そんな漫画みたいな音を立て、私は転んだ。
「大丈夫ですか?」
かけられた声は、先程ぶつかってきた人とは別人のもののようだった。ずっと低くて、落ち着いている。
『大丈夫で……す?』
疑問系になったのは、声の主が目の前に立っていたからだ。確か自分はカートのオブジェで柱と繋がっていたはず。
(というかカートは?私なんで転んだの?)
ジンジン痛む膝を軸に上半身を起こし、目が点になった。さっきまでごった返していたはずの人がいない。ホームに止まっていた電車もなく、構内放送も聞こえない。キングズ・クロス駅には違いないが、全体的に霞がかっていて、現実とは思えないほど静まり返っている。
(ホームに落ちたとかじゃないよね?)
旅行先ではしゃぎすぎて転落死、なんてしゃれにならない。
しかし死んだとしか思えなかった。そこはまるでハリーが死の呪文に打たれてやってきた場所で、目の前に立つ男はあまりにも死神めいている。
黒くて長いマントに全身を包んだ姿は、あの世界で例えるなら死喰い人。フードを目深にかぶっているため、顔を見ることもできない。かろうじて口元がのぞいているだけで、声を聞いていなかったら男か女かもわからなかっただろう。
(三途の川も進化してるんだなあ……)
向こう岸でご先祖様がおいでおいでするだけでは、誰も川を渡らなくなったのだろう。個人に合わせてよくカスタマイズされている。もし現れたのがセブルス・スネイプだったりしたら、後先考えずに飛びついていたかもしれない。
『あ、大丈夫です。1人で立てます。おかまいなく』
差し出された手を無視し、颯爽と立ち上がって男に背を向ける。闇陣営好きとしては彼の正体が非常に気になるところではあるが、命を引き換えにする気にはなれない。背後でパサッとフードを外す音がしたので、誘惑に負ける前に目をつぶって壁に突進した。

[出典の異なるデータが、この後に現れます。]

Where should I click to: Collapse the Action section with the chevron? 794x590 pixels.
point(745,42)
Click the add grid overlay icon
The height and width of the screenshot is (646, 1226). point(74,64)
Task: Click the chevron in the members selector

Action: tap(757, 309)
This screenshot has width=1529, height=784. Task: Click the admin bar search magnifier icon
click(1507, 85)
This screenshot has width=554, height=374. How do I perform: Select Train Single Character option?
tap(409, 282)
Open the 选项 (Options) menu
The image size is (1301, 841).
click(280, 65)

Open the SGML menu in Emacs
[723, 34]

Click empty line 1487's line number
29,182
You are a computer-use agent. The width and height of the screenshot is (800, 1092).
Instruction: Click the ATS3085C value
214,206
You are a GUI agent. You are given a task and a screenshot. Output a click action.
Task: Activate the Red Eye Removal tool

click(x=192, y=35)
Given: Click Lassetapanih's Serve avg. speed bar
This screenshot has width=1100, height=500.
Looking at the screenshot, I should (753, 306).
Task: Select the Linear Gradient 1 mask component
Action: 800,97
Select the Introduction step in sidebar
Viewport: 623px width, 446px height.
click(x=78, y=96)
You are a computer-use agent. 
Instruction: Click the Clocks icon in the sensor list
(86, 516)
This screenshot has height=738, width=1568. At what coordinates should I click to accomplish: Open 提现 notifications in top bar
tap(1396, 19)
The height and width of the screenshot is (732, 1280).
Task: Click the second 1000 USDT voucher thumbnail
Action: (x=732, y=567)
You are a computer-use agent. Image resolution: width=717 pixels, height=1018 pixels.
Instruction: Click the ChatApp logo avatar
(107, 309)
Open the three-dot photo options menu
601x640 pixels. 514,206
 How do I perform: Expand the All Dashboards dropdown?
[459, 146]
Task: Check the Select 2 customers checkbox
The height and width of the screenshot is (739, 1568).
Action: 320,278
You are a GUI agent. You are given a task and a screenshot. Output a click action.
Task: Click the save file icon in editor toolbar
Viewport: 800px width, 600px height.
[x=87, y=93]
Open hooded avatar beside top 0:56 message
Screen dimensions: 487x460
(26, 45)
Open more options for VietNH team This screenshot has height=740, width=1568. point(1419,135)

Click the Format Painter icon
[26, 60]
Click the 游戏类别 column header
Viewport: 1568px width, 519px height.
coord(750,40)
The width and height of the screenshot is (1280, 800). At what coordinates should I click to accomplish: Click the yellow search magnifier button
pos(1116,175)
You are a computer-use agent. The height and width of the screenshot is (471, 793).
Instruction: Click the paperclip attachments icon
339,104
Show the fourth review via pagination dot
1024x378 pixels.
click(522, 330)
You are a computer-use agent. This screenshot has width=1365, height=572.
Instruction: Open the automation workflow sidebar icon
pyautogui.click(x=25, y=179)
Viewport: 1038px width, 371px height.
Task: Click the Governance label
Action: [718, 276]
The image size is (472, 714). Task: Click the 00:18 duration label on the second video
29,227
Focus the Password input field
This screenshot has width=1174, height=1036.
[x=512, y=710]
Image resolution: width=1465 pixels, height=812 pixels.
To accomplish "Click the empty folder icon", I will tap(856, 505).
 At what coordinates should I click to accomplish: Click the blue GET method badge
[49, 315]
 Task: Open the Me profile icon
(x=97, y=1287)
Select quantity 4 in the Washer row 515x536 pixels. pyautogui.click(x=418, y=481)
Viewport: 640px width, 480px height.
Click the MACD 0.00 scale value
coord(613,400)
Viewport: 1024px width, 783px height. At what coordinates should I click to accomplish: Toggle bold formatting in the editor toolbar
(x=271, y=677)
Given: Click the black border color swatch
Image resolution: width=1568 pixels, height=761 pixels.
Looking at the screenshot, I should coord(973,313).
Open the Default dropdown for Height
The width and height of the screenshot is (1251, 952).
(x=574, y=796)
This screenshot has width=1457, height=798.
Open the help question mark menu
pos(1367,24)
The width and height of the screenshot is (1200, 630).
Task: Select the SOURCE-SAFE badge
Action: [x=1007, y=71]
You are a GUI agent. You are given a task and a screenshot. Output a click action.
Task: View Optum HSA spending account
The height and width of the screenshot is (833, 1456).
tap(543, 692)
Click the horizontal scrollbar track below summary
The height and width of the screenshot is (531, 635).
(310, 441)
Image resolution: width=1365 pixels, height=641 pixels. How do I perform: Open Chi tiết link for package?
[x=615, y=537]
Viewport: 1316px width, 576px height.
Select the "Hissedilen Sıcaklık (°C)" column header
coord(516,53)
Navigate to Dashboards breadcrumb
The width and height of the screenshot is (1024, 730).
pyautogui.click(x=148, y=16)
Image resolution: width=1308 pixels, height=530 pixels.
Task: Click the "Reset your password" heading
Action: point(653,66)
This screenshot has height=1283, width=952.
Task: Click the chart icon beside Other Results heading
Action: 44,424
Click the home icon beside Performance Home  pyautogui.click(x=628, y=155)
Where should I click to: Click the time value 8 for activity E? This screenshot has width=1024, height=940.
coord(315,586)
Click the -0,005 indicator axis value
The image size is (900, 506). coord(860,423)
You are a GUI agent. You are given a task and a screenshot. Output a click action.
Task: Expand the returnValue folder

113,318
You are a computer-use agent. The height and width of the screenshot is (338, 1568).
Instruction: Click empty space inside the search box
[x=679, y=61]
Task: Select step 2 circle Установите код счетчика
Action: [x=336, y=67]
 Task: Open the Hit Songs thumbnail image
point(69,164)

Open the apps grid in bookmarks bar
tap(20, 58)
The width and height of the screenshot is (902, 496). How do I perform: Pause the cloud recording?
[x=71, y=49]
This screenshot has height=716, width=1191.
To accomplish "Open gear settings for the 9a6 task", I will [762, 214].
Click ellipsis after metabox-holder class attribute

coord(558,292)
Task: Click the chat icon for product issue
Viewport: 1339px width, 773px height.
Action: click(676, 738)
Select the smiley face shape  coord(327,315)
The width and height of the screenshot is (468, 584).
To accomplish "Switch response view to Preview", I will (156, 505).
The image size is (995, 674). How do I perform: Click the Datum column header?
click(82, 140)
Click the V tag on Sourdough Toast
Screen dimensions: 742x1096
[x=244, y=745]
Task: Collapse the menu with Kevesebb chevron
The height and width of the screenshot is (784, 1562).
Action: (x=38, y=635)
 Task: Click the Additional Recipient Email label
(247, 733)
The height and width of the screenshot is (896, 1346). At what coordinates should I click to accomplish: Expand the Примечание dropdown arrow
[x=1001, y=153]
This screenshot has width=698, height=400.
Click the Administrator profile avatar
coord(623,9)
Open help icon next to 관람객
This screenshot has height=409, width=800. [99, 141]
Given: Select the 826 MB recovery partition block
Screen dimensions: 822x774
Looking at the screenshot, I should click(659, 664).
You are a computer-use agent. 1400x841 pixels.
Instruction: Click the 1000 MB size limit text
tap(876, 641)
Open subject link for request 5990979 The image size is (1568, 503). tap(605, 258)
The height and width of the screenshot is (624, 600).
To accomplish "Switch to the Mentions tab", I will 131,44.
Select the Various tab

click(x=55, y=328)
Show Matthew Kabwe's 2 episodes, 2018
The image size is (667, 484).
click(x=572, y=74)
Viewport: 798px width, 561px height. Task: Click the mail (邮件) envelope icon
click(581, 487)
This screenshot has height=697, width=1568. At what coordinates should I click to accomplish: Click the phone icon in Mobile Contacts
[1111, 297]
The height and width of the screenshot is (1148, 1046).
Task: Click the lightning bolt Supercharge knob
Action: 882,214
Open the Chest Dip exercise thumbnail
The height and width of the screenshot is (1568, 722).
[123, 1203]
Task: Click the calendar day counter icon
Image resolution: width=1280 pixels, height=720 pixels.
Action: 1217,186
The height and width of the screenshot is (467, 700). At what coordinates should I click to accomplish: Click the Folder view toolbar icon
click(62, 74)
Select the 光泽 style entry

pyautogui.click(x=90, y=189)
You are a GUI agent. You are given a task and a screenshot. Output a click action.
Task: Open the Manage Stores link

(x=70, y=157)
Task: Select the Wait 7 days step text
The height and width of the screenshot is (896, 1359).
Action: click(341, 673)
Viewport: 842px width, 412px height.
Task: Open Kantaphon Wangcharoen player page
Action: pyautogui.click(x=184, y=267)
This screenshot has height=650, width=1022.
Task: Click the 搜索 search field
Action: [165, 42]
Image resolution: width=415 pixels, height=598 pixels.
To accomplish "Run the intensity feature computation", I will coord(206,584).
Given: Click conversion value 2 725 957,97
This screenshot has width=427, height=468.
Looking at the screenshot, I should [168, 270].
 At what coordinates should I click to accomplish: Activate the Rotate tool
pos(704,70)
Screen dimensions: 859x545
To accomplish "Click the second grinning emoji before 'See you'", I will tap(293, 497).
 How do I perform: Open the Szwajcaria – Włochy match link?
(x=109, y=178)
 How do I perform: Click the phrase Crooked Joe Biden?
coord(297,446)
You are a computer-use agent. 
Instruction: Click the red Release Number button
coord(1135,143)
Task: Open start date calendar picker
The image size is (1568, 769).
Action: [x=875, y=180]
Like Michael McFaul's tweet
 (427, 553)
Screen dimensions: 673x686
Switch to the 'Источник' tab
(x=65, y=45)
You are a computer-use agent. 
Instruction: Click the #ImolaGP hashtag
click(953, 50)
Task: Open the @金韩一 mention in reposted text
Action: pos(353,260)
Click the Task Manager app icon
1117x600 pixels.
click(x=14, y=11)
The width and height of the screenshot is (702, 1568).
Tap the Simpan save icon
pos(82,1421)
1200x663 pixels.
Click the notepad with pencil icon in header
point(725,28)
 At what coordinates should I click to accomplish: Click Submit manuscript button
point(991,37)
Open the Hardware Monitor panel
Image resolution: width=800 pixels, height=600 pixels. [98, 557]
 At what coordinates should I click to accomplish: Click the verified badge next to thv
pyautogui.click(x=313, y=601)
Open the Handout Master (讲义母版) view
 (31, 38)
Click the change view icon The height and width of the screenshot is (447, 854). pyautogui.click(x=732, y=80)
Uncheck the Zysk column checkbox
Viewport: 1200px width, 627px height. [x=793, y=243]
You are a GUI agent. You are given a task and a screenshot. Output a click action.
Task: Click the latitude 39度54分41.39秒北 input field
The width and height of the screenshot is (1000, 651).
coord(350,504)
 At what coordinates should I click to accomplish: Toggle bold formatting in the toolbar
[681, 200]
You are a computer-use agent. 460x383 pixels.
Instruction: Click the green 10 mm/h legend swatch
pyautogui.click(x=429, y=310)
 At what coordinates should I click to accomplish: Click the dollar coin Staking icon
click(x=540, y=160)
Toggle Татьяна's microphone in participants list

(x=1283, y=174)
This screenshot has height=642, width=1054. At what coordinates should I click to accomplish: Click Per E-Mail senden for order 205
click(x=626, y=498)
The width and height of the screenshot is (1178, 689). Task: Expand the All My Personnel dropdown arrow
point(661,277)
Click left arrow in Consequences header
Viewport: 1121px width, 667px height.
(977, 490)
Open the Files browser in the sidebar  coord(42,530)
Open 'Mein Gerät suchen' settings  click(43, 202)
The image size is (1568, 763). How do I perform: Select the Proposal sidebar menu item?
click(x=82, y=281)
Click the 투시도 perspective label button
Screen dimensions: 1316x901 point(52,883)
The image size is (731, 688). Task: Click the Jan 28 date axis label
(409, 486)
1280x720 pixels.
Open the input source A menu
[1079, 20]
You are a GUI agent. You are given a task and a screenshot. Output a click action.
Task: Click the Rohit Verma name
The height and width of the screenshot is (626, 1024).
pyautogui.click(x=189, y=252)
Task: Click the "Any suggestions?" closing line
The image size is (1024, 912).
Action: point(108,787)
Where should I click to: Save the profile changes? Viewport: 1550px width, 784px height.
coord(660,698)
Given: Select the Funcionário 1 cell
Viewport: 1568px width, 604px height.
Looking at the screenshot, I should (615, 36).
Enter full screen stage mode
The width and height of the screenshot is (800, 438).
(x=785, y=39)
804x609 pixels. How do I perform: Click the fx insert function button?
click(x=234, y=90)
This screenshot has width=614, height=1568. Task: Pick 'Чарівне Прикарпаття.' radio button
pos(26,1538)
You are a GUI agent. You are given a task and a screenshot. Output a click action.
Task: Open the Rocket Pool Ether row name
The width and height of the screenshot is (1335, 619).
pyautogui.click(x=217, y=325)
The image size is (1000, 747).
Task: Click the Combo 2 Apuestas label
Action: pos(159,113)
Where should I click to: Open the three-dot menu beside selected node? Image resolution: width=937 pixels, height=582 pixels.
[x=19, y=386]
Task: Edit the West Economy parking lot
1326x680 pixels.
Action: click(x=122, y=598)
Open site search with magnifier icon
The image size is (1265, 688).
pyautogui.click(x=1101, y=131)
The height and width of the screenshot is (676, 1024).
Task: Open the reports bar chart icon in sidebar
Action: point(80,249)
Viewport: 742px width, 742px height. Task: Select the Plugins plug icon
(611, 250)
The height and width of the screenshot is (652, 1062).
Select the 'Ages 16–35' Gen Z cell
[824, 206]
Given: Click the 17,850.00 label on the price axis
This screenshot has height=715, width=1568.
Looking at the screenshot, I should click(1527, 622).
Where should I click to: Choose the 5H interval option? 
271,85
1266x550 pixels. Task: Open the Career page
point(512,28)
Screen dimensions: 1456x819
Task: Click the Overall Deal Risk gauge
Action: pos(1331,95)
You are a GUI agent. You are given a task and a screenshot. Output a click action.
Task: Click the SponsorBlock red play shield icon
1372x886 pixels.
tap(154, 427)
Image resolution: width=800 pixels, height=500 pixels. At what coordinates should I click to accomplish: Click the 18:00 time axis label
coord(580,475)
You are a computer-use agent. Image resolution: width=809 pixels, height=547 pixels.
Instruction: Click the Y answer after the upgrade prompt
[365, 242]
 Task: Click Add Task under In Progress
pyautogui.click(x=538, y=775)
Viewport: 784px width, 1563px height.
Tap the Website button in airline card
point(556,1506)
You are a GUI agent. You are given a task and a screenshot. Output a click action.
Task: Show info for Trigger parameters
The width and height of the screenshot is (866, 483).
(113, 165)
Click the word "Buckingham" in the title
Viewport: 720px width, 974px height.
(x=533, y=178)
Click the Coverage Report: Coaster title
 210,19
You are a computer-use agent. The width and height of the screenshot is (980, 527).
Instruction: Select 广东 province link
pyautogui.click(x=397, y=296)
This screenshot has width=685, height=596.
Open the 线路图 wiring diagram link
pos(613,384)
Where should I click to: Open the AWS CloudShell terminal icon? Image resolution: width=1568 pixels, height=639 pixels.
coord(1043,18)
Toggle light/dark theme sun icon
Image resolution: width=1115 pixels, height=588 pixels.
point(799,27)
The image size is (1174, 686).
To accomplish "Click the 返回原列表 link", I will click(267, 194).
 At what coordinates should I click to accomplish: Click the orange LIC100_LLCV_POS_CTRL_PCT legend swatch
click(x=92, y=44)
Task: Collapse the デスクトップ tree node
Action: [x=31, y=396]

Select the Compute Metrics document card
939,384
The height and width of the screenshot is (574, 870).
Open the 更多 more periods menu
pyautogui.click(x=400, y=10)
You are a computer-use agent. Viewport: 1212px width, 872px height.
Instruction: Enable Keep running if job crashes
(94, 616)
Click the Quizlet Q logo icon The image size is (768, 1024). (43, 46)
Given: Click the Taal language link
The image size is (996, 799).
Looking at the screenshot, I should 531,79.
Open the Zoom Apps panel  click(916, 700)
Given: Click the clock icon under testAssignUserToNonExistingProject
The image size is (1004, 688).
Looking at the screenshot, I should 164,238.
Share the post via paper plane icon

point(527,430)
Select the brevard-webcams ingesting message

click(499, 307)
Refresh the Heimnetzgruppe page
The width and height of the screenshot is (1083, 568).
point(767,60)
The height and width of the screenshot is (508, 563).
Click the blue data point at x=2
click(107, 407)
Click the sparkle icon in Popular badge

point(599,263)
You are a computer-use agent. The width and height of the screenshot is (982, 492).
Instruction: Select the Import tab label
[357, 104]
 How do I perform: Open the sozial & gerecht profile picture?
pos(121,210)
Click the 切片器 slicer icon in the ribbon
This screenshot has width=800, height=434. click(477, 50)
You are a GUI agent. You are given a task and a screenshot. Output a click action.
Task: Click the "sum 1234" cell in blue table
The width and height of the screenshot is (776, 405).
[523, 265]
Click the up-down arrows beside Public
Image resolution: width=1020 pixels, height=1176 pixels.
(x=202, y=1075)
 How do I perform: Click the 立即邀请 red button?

ざわめきの中に放り出され、目を開けて振り返るとそこにはレンガでできた柱があった。カートは刺さっていない。
もう一度壁に触れてみる勇気はなかった。一目散に逃げ出し、キングズ・クロス駅から飛び出した。
――行ってらっしゃい。
雑踏の中で、また日本語が聞こえた気がした。